But things that are too subjective or easily find on google, you will probably
not get many answers..

------
RiderOfGiraffes
My guidelines:

If your email is short, very clear, acknowledges that the recipient is likely
to be busy, and only requires a short answer, usually you will be answered
with 30 minutes of it being read, or never.

If it's long, unclear, rambling and makes no effort to demonstrate that you
are in effect asking a favor, or if the reply requires thought and detail,
then a week, or never.

Ask yourself: what have I done to motivate the person to answer this email?

Also, read this:

<http://linuxmafia.com/faq/Essays/smart-questions.html>

Don't take all of it literally - pick, choose, and use common sense.

------
growt
If you comment on a product or website that is "hot" at that time, the authors
may be overwhelmed by the feedback they get and keeping the servers stable at
the same time. Happened to me once with goosh.org, I got approx. 500 emails in
a few days after the launch. I tried to answer them all anyway.
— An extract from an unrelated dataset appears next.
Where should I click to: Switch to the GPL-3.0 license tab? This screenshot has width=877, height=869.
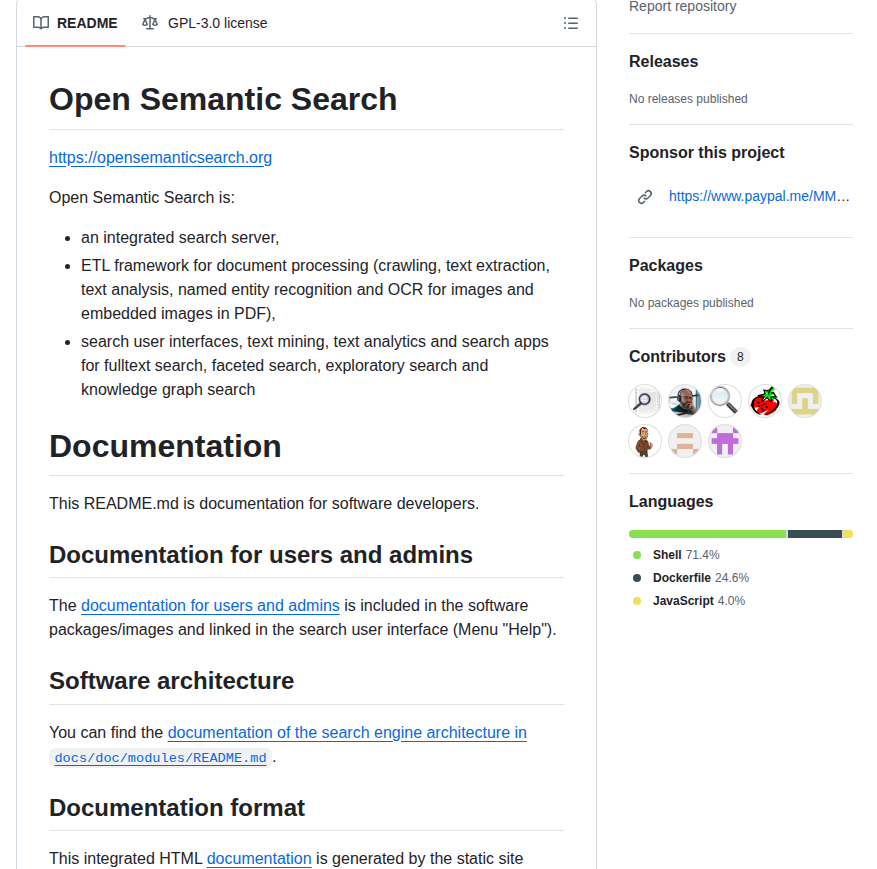217,23
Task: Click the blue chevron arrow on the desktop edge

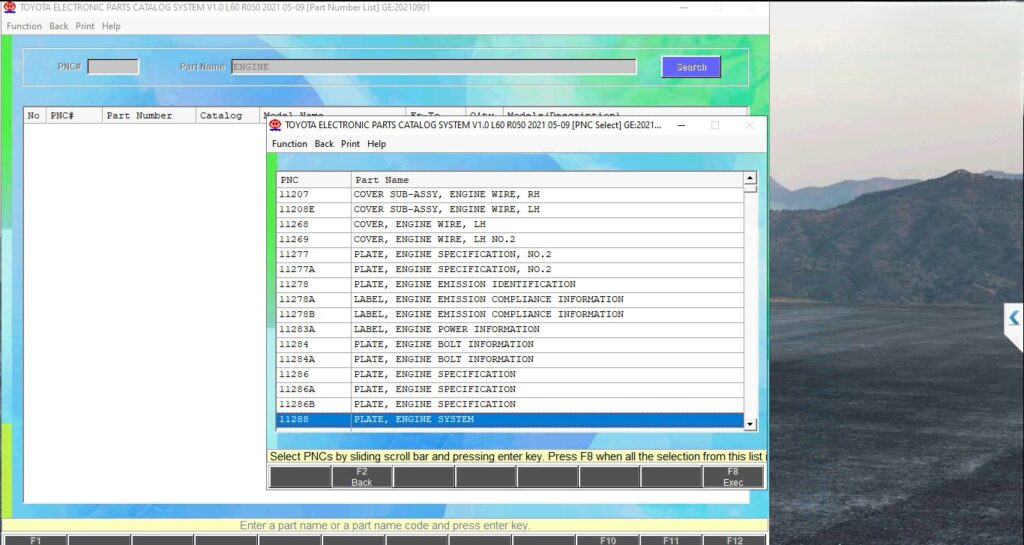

But I think
big corporations that have the money and manpower should answer every single
email (yes google I'm looking at you!)

------
skarlowicz
In at least two places where I worked, either the consensus or outright
explicit policy was that you cannot expect reply to an email earlier than 24
hours after sending (that is, you are not expected to whine or escalate or
send another email about the same issue.) On the other hand, there was an
expectation that if you receive an email and cannot do what is requested in
the timeframe specified in the email or within 24 hours if not specified,
you're expected to send SOME reply - decline the request, ask for more time,
recommend another path etc.) Overall, SLA for stuff requested by email was
"next business day" :) anything more urgent should be done by instant
messenger, phone, walk-in and such.